Passage –
A genome-wide study conducted by scientists at Yale School of Medicine and other research institutions found that economic status mediates negative associations of cognitive ability and educational attainment in people with posttraumatic stress disorder (PTSD).

The study, published on JAMA Network Open, considered data generated by more than 1.13 million participants.

PTSD is a psychological condition that can occur after a person is exposed to trauma. Prospective studies have determined that many variables previously considered outcomes of trauma, such as cognitive ability and educational attainment, may actually be pre-trauma risk factors.

Cognitive ability and educational attainment are well-known to have a negative association with posttraumatic stress disorder. However, it is unclear whether cognitive ability and educational attainment are pre-trauma risk factors or a consequence of PTSD pathogenesis.

The researchers, members of the Psychiatric Genomics Consortium for PTSD, observed that the genetic score associated with educational attainment was negatively associated with PTSD. Conversely, PTSD genetic score was not associated with educational attainment. Limited evidence of genetic correlation was observed between cognitive ability and PTSD.

This study provides a better understating of the relationship of PTSD with several risk factors. In particular, our results show that the negative association of cognitive ability and educational attainment is completely mediated by economic status.

Renato Polimanti, PhD, MSc, Assistant Professor of Psychiatry, Yale School of Medicine

“This study provides a better understating of the relationship of PTSD with several risk factors. In particular, our results show that the negative association of cognitive ability and educational attainment is completely mediated by economic status,” said Renato Polimanti, PhD, MSc, Assistant Professor of Psychiatry and the study’s lead author. “Excluded the role of brain mechanisms of cognitive skills in PTSD pathogenesis, further studies will be needed to clarify which are the factors related to the economic status that increase the risk of PTSD.”

Data excerpts –
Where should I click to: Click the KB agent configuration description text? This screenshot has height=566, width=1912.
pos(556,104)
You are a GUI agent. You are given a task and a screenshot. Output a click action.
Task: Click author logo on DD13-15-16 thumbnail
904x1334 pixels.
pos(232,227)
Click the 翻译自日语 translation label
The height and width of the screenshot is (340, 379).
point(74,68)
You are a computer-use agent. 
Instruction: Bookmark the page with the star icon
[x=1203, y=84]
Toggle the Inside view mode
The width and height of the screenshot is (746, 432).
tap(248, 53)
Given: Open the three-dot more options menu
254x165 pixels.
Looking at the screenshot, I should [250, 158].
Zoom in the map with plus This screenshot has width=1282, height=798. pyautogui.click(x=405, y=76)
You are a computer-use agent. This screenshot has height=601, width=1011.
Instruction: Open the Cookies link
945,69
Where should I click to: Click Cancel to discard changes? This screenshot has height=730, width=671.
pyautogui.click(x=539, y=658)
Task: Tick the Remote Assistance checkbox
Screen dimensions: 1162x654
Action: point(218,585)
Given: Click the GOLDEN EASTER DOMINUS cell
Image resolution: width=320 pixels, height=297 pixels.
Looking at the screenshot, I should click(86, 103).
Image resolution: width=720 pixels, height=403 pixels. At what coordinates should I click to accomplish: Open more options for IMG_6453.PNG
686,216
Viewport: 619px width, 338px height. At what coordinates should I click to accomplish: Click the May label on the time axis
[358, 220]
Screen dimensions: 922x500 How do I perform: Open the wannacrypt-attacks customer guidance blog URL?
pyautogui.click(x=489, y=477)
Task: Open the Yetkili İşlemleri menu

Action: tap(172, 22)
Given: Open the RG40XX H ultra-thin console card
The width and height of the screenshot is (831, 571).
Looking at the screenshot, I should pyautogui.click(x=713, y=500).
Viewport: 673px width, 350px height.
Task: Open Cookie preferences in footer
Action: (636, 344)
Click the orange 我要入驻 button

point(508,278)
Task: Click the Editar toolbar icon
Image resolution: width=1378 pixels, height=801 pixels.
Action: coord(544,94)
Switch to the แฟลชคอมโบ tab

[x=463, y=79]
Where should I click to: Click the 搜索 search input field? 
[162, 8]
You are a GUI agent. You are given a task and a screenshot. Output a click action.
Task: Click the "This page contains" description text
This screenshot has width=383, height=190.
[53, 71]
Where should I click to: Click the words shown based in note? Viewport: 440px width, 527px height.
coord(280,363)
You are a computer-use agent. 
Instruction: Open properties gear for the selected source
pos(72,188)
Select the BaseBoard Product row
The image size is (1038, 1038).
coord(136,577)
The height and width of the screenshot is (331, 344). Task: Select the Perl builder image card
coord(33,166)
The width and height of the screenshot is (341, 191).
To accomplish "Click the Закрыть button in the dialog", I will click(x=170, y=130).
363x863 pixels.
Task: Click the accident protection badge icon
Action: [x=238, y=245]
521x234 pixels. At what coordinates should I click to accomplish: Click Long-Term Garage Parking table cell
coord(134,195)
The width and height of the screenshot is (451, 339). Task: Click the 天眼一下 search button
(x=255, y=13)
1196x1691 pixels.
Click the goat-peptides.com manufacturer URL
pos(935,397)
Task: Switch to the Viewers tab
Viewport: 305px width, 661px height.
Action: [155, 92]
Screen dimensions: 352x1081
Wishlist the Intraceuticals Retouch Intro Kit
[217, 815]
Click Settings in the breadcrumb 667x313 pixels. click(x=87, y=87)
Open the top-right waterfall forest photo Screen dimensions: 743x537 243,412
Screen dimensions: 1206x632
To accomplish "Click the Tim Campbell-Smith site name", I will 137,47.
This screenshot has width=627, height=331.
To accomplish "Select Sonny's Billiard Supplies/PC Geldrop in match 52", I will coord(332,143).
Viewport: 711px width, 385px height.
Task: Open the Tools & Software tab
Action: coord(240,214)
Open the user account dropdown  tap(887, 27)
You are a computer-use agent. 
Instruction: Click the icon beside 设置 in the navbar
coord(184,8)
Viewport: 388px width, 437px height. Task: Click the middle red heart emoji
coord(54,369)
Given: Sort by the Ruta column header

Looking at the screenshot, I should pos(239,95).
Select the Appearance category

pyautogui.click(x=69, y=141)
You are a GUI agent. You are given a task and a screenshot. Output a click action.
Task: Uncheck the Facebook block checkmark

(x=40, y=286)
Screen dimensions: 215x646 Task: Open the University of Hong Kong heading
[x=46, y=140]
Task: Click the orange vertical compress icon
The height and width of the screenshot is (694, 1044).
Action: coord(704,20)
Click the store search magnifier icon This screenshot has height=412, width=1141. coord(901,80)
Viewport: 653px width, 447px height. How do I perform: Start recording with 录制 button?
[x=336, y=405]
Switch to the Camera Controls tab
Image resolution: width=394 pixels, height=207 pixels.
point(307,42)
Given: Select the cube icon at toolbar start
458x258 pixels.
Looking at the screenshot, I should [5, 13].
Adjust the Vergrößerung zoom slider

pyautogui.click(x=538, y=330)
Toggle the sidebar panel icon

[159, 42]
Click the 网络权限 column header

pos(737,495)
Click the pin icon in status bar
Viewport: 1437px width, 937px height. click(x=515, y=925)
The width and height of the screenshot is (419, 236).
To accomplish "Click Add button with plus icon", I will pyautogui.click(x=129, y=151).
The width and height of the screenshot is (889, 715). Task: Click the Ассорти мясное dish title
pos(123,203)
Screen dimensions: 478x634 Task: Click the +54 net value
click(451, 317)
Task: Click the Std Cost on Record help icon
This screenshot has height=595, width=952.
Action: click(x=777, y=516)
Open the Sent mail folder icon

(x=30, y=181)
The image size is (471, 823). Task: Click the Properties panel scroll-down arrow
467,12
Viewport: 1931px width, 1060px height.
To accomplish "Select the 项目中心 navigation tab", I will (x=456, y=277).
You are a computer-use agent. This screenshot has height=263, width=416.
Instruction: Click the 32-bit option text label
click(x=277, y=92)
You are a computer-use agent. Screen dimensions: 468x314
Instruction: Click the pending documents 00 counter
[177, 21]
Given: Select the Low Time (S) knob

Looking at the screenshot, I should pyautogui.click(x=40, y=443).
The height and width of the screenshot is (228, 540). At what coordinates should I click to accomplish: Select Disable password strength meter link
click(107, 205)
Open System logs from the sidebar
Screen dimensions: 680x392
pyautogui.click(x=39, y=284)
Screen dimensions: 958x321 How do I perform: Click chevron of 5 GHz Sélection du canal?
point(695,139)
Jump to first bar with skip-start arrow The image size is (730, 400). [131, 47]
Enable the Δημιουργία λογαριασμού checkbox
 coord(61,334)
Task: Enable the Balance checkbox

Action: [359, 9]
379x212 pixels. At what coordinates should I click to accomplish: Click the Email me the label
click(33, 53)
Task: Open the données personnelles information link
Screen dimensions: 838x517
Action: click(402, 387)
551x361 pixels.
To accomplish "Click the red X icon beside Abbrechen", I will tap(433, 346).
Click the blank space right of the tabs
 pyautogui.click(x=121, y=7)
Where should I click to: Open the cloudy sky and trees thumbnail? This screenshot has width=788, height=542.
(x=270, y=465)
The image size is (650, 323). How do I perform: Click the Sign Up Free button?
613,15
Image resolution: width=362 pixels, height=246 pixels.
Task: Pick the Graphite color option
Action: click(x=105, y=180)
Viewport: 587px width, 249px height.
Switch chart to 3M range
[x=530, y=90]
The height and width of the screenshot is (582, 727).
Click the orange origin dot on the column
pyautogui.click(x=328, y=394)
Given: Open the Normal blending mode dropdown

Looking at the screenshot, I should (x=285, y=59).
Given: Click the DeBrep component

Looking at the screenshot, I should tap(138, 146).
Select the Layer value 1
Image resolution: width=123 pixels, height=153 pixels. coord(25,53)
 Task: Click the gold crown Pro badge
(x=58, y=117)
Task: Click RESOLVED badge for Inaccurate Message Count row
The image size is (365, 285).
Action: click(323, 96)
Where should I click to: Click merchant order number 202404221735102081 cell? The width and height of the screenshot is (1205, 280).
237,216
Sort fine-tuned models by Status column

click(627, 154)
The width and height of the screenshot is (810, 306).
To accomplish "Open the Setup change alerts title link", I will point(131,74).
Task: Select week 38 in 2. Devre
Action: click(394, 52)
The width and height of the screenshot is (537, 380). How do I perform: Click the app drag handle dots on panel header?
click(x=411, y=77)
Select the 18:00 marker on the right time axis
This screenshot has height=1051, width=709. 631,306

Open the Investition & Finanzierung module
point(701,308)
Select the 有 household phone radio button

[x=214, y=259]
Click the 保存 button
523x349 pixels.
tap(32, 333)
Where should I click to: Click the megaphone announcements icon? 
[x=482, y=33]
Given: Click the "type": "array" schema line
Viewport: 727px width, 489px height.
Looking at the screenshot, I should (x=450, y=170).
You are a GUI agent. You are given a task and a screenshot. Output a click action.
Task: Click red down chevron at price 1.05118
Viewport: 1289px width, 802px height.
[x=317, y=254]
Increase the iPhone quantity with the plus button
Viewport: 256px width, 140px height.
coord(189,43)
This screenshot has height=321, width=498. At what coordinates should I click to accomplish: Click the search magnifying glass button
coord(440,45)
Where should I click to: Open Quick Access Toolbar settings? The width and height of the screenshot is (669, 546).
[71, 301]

Assigned task 1 –
Answer from the PTSD study passage:
(a) How many participants generated the data the study considered?
(b) In which journal was the study published?
(c) What role in the study does the passage give Renato Polimanti?
Assigned task 2 – Return, word for word, the part of the PTSD study passage that begins at the words "Cognitive ability and educational attainment are well-known" and stops after the words "ability and PTSD.".

Your solution 1 –
(a) More than 1.13 million.
(b) JAMA Network Open.
(c) Lead author.

Your solution 2 –
Cognitive ability and educational attainment are well-known to have a negative association with posttraumatic stress disorder. However, it is unclear whether cognitive ability and educational attainment are pre-trauma risk factors or a consequence of PTSD pathogenesis.

The researchers, members of the Psychiatric Genomics Consortium for PTSD, observed that the genetic score associated with educational attainment was negatively associated with PTSD. Conversely, PTSD genetic score was not associated with educational attainment. Limited evidence of genetic correlation was observed between cognitive ability and PTSD.